**** ARTICLE
Review by ZowieZiggy
PROG REVIEWER
4 stars In 1973, I got used to the whole discography of the band and this album was one of my favourite one.

It clearly marked some evolution in terms of instrumentation. The best example is "Norwegian Wood" of course. The use of a sitar on a rock track was quite revolutionary for the time. The Stones will also use one in the fantastic "Paint it, Black". It is one of my fave from this Fab Four album.

The band have never reached such perfection in their vocal arrangements and some gorgeous songs are featured on this album which is an enchantment to listen to. The opener "Drive My Car" featuring funny lyrics is one of them even if Paul is not too enthusiastic about it. "Nowhere Man" is another one of that kind. It is auto biographic and explains John situation while trying hard to come up with a song for "Rubber Soul". Since he couldn't write anything good after several hours. He thought of himself, I quote : ""Then I thought of myself as Nowhere Man - sitting in his nowhere land". And here we go...

Some great songs in awaiting of the bilingual "Michele". Another brilliant yet simple and ultra melodic, melancholic ballad. I am virtually excessively moved while listening it for this review. Because when you concentrate on these songs (which unfortunately little people do), you are just submerged with such an emotional feeling.

The good point of the vinyl album was that you had to physically get up and turn the record to listen to side two, because the shock with "What Goes On" is tremendous. By far the weakest song from this album. Press next to prolonged the enchantment of "Michele" with one of their most melodic song ever : "Girl". An unusually mood for a Lennon song. But how great it is. Another highlight."In My Life" sounds childish and was harshly criticized by John (who wrote it). Still, a jewel in my standards.
********
**** GIVEN DATA
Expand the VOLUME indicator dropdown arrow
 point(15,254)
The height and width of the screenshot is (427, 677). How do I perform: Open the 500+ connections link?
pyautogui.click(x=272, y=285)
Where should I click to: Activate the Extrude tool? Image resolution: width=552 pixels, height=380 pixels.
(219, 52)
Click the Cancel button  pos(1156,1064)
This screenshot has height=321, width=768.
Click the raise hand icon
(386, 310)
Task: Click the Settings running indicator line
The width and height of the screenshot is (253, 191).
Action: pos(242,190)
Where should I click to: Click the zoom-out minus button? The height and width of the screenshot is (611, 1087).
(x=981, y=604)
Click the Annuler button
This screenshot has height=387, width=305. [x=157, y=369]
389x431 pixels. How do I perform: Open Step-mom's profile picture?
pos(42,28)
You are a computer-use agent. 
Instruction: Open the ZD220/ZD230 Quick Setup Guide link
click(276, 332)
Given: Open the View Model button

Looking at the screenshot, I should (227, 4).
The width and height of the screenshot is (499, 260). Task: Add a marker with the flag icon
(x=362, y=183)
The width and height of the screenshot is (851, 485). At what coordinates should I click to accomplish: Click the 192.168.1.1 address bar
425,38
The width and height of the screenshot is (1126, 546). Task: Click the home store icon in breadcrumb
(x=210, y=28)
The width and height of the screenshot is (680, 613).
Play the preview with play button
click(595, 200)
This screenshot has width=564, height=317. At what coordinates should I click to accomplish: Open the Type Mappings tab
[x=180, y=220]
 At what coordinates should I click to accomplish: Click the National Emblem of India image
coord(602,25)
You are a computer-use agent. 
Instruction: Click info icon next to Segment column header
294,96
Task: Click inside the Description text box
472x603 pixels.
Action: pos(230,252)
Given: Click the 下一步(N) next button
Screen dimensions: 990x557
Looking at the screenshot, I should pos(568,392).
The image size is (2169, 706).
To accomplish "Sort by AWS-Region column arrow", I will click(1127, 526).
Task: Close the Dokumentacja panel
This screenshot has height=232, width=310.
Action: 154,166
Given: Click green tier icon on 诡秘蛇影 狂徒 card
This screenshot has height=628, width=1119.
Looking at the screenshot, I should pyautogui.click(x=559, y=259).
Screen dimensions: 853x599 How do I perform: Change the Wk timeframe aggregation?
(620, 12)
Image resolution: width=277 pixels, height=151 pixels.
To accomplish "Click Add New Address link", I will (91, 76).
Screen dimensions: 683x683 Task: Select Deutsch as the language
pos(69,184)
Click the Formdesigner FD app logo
********
WHAT IS ASKED
• 1. Reproduce the passage of the album review from "The good point" up to and including "in my standards.", word for word.
• 2. Output the entries from the line with "The width and height of the screenshot is (851, 485)." up to and including the line with "(x=210, y=28)" as a JSON list of strings, one string per line, leaving out blank lines.
The entries have no connection to the album review.

REPLIES
• 1.
The good point of the vinyl album was that you had to physically get up and turn the record to listen to side two, because the shock with "What Goes On" is tremendous. By far the weakest song from this album. Press next to prolonged the enchantment of "Michele" with one of their most melodic song ever : "Girl". An unusually mood for a Lennon song. But how great it is. Another highlight."In My Life" sounds childish and was harshly criticized by John (who wrote it). Still, a jewel in my standards.

• 2.
[
  "The width and height of the screenshot is (851, 485). At what coordinates should I click to accomplish: Click the 192.168.1.1 address bar",
  "425,38",
  "The width and height of the screenshot is (1126, 546). Task: Click the home store icon in breadcrumb",
  "(x=210, y=28)"
]